Restate the records that follow word for word. Omit the images.

Stored records
»»

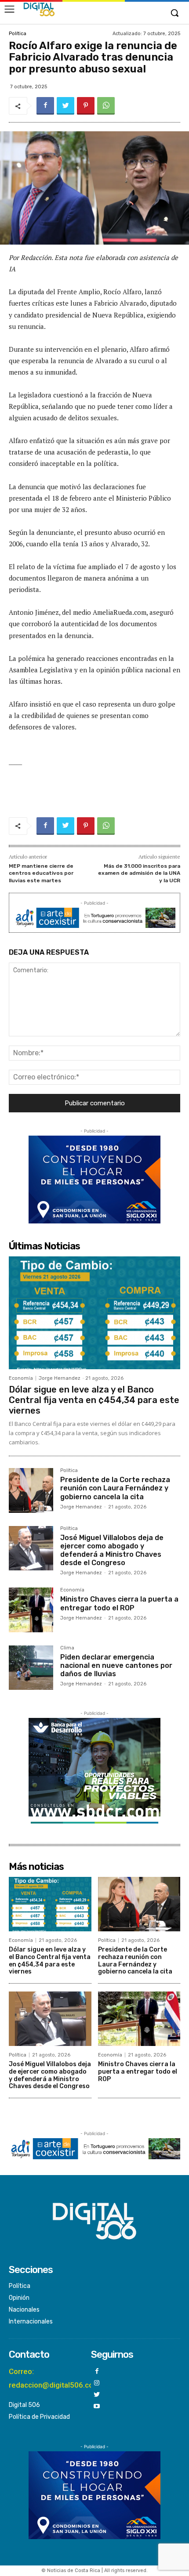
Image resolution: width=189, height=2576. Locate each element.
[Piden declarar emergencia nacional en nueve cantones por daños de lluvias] (31, 1667)
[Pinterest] (85, 106)
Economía (21, 1378)
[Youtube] (97, 2407)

««

- **Written reply**
Image resolution: width=189, height=2576. Locate each element.
[Piden declarar emergencia nacional en nueve cantones por daños de lluvias] (31, 1667)
[Pinterest] (85, 106)
Economía (21, 1378)
[Youtube] (97, 2407)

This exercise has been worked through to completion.